At the beginning, everything was new. I started off learning the software KNIME, an open-source data analytics platform that is capable of doing myriads of machine learning tasks. I had my first taste doing a classification problem, where we trained a decision tree model to identify a given X-ray to either be of a hand or a chest. It was a good introductory task to illustrate all the basic concepts in machine learning such as “training set”, “test set”, “input” and “output/label”. We ended up obtaining an accuracy of around 90% on the test set. That was the first time I witnessed the power of machine learning and I was totally amazed by it. I spent the next week or so watching more videos on the topic including state of the art algorithms such as convolutional neural network (CNN). While absorbing knowledge everyday was fun, I was at the same time a little lost about the future of my project. I began to realize that this experience is going to be very different from my past ones in wet labs, where a lot of the times you were already told what to do and all you need is to conduct the experiments and get the results. Here the amount of freedom that I have on my schedule, task and even the project itself was refreshing but at the same time terrifying.

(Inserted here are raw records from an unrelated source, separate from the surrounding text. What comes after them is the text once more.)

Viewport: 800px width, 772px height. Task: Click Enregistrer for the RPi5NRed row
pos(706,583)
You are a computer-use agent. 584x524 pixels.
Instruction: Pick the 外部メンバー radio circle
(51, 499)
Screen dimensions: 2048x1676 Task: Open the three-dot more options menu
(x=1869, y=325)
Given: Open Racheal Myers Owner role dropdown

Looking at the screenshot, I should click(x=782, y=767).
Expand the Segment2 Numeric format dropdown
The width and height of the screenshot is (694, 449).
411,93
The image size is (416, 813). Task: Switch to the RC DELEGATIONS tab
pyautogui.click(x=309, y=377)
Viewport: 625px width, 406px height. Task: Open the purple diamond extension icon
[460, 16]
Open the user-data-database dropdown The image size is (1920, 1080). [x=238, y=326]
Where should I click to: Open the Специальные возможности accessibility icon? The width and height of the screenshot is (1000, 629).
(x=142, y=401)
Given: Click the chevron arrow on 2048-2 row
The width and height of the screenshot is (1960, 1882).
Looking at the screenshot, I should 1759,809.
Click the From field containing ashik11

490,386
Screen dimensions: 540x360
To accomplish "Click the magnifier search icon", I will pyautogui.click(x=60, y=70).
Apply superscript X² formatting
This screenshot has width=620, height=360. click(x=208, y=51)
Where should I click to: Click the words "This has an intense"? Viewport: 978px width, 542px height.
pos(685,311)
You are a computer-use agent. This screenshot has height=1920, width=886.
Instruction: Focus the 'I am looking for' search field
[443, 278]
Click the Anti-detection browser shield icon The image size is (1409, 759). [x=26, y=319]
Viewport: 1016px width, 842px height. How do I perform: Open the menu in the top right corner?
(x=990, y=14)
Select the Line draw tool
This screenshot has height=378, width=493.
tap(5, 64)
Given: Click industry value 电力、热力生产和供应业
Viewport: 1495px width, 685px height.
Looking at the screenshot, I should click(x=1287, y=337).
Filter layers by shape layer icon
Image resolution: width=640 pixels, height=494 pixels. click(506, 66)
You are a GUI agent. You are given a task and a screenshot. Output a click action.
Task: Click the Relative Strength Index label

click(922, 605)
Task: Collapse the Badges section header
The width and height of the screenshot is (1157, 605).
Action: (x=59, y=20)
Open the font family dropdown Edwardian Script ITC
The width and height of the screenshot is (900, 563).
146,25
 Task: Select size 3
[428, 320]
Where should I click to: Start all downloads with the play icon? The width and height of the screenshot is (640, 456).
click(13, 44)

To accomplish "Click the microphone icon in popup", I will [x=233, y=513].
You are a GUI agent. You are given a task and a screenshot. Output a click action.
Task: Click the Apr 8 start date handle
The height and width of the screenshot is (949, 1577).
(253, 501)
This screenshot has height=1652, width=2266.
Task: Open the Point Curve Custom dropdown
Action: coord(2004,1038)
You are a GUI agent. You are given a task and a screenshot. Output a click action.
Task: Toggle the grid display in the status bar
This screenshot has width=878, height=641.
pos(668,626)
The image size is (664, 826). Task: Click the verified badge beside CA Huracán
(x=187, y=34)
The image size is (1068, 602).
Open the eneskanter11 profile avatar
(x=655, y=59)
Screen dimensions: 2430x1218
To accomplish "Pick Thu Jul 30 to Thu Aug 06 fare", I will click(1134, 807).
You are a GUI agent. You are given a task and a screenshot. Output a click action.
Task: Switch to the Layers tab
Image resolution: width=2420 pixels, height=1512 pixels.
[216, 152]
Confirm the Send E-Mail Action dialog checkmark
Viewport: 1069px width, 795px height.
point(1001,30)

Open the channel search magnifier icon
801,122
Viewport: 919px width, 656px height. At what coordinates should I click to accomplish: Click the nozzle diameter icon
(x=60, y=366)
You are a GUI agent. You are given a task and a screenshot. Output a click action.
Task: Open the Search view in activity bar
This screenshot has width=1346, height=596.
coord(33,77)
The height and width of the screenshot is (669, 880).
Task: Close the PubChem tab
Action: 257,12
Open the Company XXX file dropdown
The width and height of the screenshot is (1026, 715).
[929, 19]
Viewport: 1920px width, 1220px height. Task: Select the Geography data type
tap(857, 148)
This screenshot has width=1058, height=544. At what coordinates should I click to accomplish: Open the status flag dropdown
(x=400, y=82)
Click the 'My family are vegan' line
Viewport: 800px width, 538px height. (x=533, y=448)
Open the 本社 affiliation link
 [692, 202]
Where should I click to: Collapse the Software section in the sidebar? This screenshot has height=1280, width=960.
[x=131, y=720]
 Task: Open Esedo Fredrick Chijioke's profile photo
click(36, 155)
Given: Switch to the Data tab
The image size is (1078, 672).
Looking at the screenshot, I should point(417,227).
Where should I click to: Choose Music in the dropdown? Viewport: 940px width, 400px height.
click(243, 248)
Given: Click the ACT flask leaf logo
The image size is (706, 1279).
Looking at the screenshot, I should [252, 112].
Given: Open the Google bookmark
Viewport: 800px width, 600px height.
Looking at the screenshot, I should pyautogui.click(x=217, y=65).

On retrospect, I considered myself lucky for that it was around that time of lost when the Faculty of Dentistry proposed a collaboration with us, which ended up being my project for the summer.
 
The dentistry project, as we so called, concerns a type of dental X-ray sensor called Phosphor Storage Plates (PSPs) which are very commonly used because of its easy placement in the oral cavity and the resulting minimum discomfort. The sensors, however, can accumulate damages over time, which would show up in the final image as artifacts with various appearances. Such artifacts could get in the way of diagnosis; thus, the plates need to be discarded before it’s too damaged. But how damaged is too damaged? For the moment, nobody has answers to that. Our goal is to use machine learning to learn the relationship between artifacts and whether they would affect diagnosis. Eventually, we can use that model to make predictions for a given plate and offer dentists advice as in when to discard it. The entire project is huge and the part we played in this summer mainly contributes as preparatory work. We segmented the artifacts from the image and clustered them into five groups based on 9 hand-engineered features. This characterization of the single artifacts can serve as the input for the model. We also created a library of superimposed images of artifact masks and real teeth backgrounds to mimic images taken with damaged sensors in real clinical settings. We did this so that dentists can take a look at these images and give a diagnosis. Comparing that with the true diagnosis, we can obtain the labels for whether a given artifact will affect diagnosis or not. And this will be the output of the model. The testing of these images is currently underway, and the results will be available in early September for further analysis.
 
With the project established and concrete goals ahead, the feeling of uncertainty
gradually went away. But it was never going to be easy. There were times when
we hit the bottleneck; when our attempts have failed miserably; when we had to give up on a brilliant idea because it didn’t go our ways. But
after stumbling through all the challenges and pitfalls, we found ourselves new. I was a bit lost at the beginning of this summer. But over the summer I learned
a lot about the very cool and growingly crucial field of machine learning; I grew a newfound appreciation for statistics and methodology; I picked up the programming language python, which I had been wanting to do for years and, most importantly, I did more thinking than I ever would if I were to just follow instructions blindly. And in the end, I believe that science is all about thinking. So for you guys out there reading the blog, if you’re coming to this lab from a totally different background and not entirely sure about the future, don’t be afraid. And I hope you find what you come here looking for, just like I did.
 
Finally, I want to thank the people who’s helped me along the way and who’s made the lab such an enjoyable place: Hershel, Henry, Rashmi, John and Trevor; and last but not least, Dr. Tyrrell, without whose kindly offer and guidance I would never have had such an amazing experience. Here’s to an unforgettable summer and a strong start of the new school year. Cheers!
 
Wenda Zhao

Indranil Balki Receives Undergraduate Research Fund Prize

Recently from our centre, Indranil Balki, under the supervision of Dr. Pascal Tyrrell, received the Undergraduate Research Fund Prize, a prestigious, semi-annual award presented for innovative research at the University of Toronto. The grant has helped to fund the purchase of a Graphics Processing Unit (GPU) at the Data Science unit in the Department of Medical Imaging. The GPU will add versatility and flexibility to the machine learning tools available for students and staff at the lab – supporting projects that leverage AI in medical image analysis and aid in the investigation of broader issues ranging from class imbalance to sample size determination in machine learning.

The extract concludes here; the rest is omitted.